Problem statement

https://leetcode.com/problems/maximum-distance-in-arrays/

Solution 1

My idea was to find two smallest and two biggest numbers, and we can do it, but we need to be careful: handle border cases, where we have equal numbers and also the case when smallest and biggest point are from the same array.

Complexity

Time complexity is O(m), where m is total number of numbers. space is O(1).

Code

class Solution:
    def maxDistance(self, arrs: List[List[int]]) -> int:
        m1, m2 = -float("inf"),  -float("inf")
        l1, l2 =  float("inf"),   float("inf")
        max_len = 0
        
        for ind in range(len(arrs)):
            max_len = max(max_len, arrs[ind][-1] - arrs[ind][0])
            for i in [arrs[ind][0], arrs[ind][-1]]:
                [m1, m2] = sorted([m1, m2, i])[1:]
                [l1, l2] = sorted([l1, l2, i])[:2]
                
        return max(m1-l1, m2-l2) if max_len == m2-l1 else m2-l1

Solution 2

There is more beautiful solution: let us keep current min and max.

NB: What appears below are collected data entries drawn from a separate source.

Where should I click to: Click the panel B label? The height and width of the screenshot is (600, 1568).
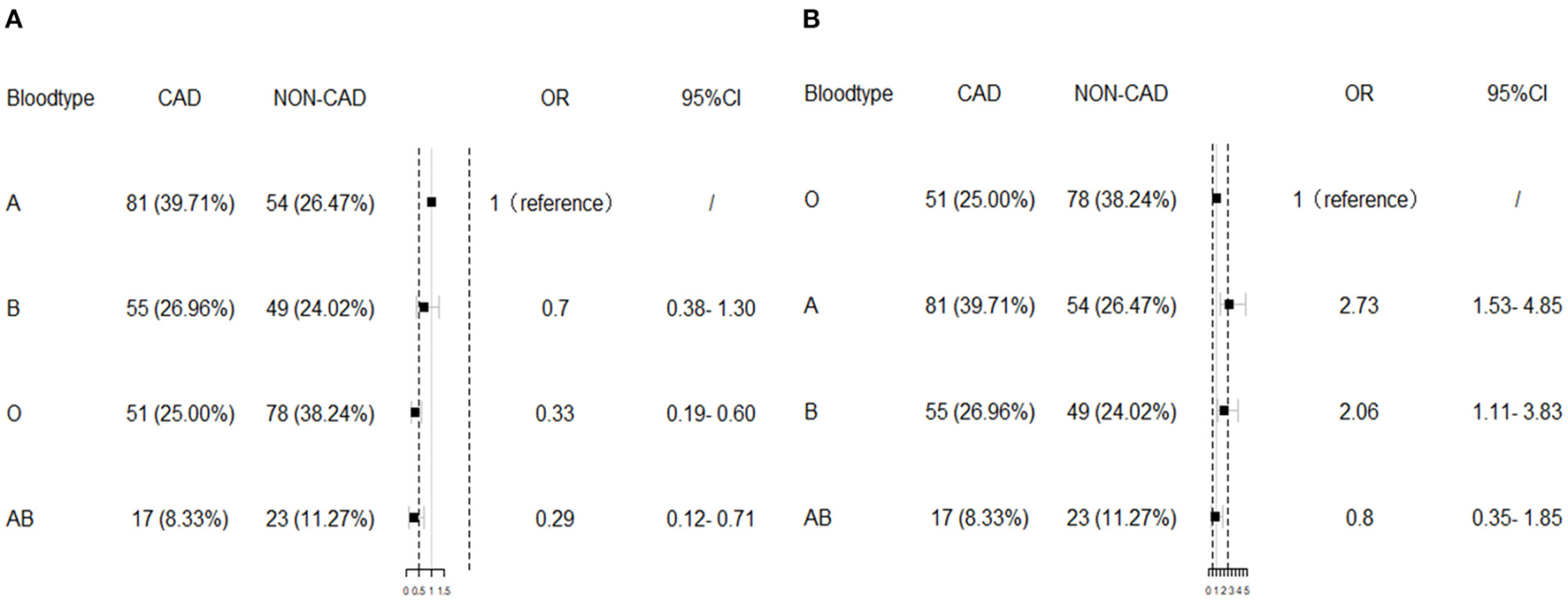click(811, 19)
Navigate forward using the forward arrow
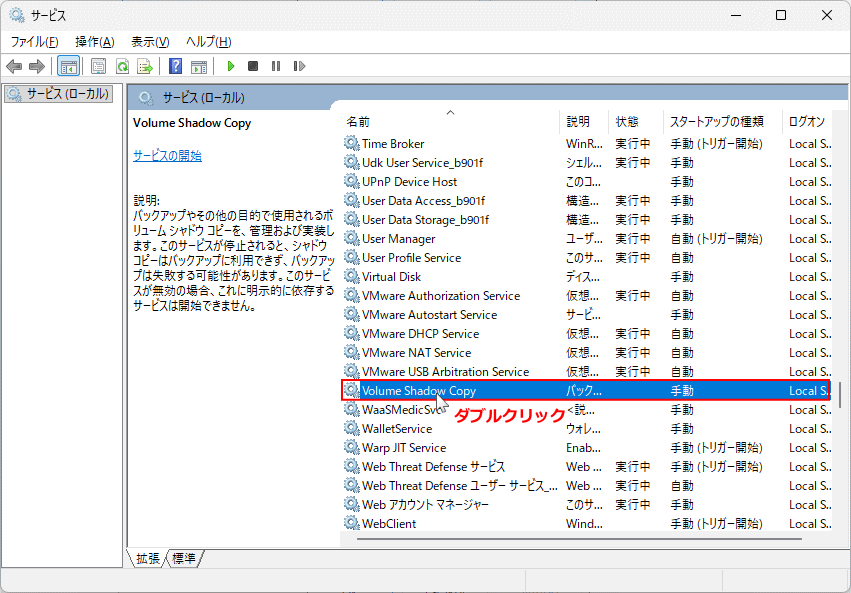 38,66
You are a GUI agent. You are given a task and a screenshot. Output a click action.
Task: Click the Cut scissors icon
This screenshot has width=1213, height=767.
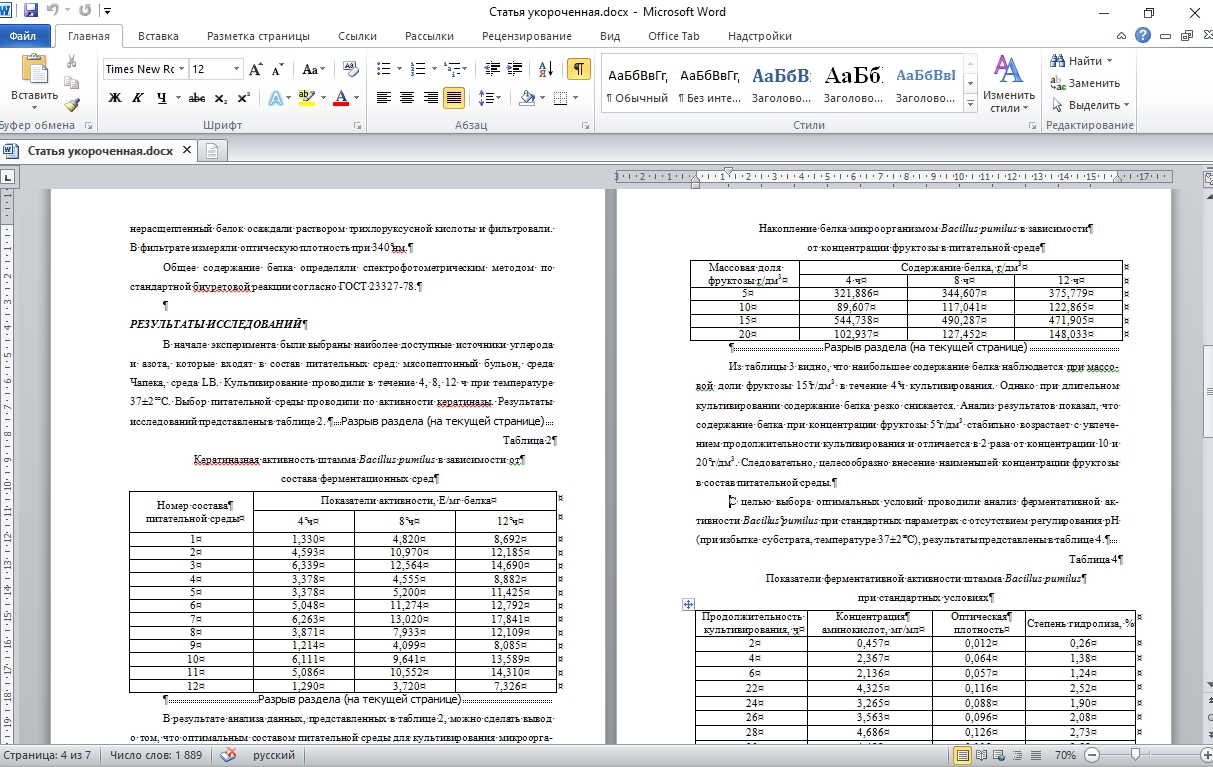(x=72, y=61)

For each new array we update min and max and also we update our ans: distance between maximum and beginning of array and distance between minimum and ending of array.

Complexity

Time complexity is O(m), space complexity is O(1).

Code

class Solution:
    def maxDiff(self, arrs):
        ans, curMin, curMax = 0, arrs[0][0], arrs[0][-1]
        for array in arrs[1:]:
            ans = max(abs(array[-1]-curMin), abs(curMax-array[0]), ans)
            curMin = min(curMin, array[0])
            curMax = max(curMax, array[-1])
        return ans